The speaker refuses relics. No leaf from Bhutan / no cuspid from Siddhartha’s mouth / nor canine splinters lifted from the rood of Calvary—the catalog of mythic artifacts from three theological traditions, all of which claim access to sacred residue, all refused in succession. What the speaker offers instead is not nothing but almost nothing: the ice-tipped thorns of Whitebark pine, the ash of the catastrophes he and whoever brought him here have already lived through, shook from the severed veil and scattered along the Iron Goat Trail. Whitebark pine is high-elevation, avalanche-country, ecologically precarious; its thorns are not warm; the ice-tipped modifier removes whatever botanical beauty might soften the offering. The ash is aftermath, residue, what remains after burning—not the ash of the avalanche dead but the ash of a personal catastrophe carried to a site of historical catastrophe, the private ruin finding its scale only in proximity to the ninety-six. Shook from the severed veil names the physics of secondary release: the veil was already torn; what follows is what falls free after the rupture, residue dislodged by aftershock rather than cut loose by intention. Scattered along the Iron Goat Trail—not carried, not placed, but distributed by motion, the way debris distributes itself. No pilgrimage logic, no ascent toward illumination. The Trail runs through the site of the disaster and the speaker moves along it, carrying the ash downward, not up.

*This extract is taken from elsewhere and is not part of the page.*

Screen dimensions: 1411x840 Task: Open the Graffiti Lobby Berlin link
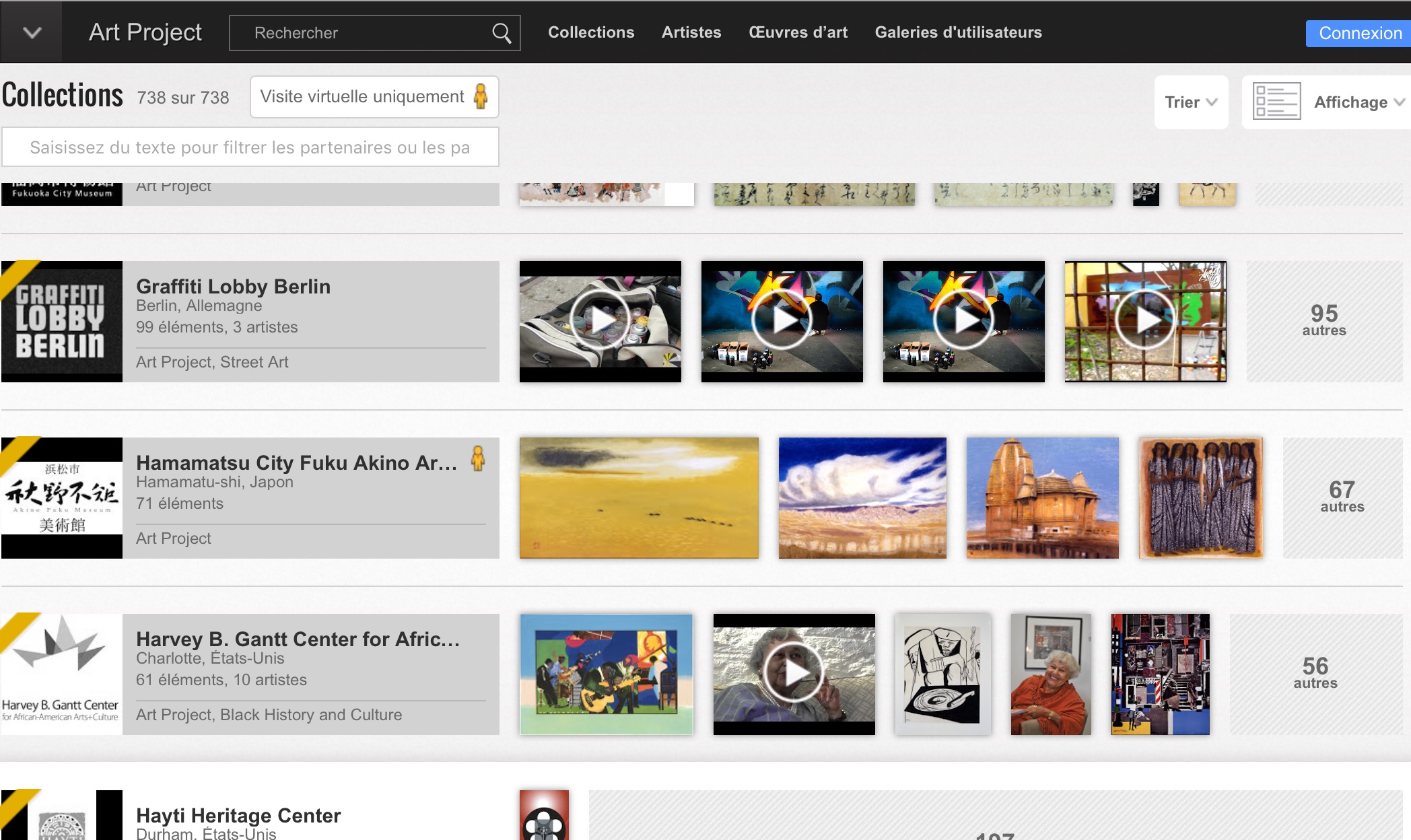tap(233, 287)
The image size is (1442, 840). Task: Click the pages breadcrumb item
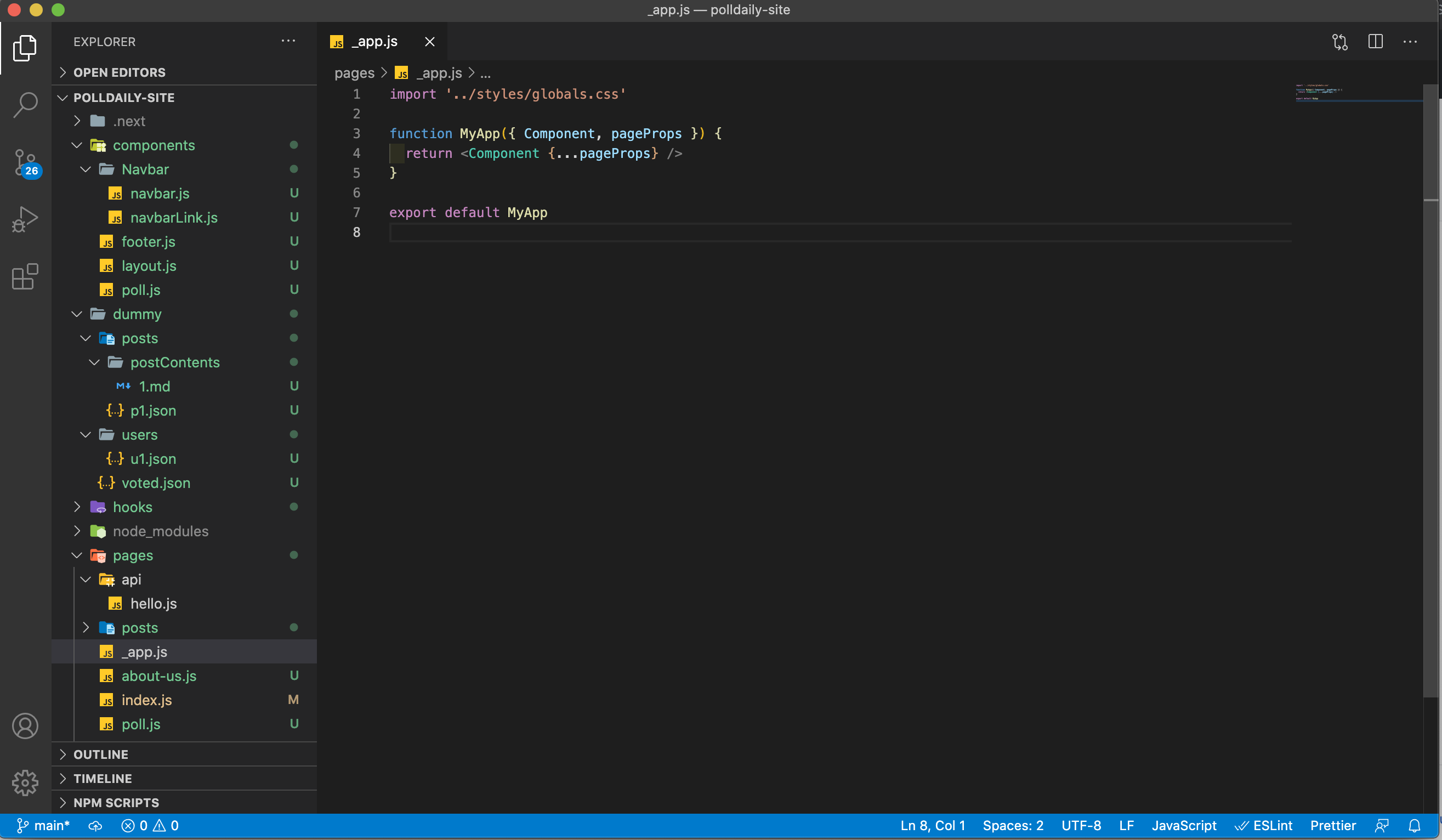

The triptych’s arc is not redemptive. The first sonnet establishes catastrophe as impersonal distribution—nature as accountant, not villain. The second establishes human contingency as morally uninterpretable—survival without virtue, death without sacrifice, triage without meaning. The third refuses to convert either into instruction or consolation, offering instead the only honest gesture available: the recognition that the private catastrophe and the historical one are not analogous, not equivalent, but inhabit the same ground, and that standing in that ground with the ash of your own ruin is not the same as understanding it. The poem ends in dispersal, not possession. The speaker does not take anything from Dead Man’s Slide. He leaves something there, involuntarily, in the act of passing through.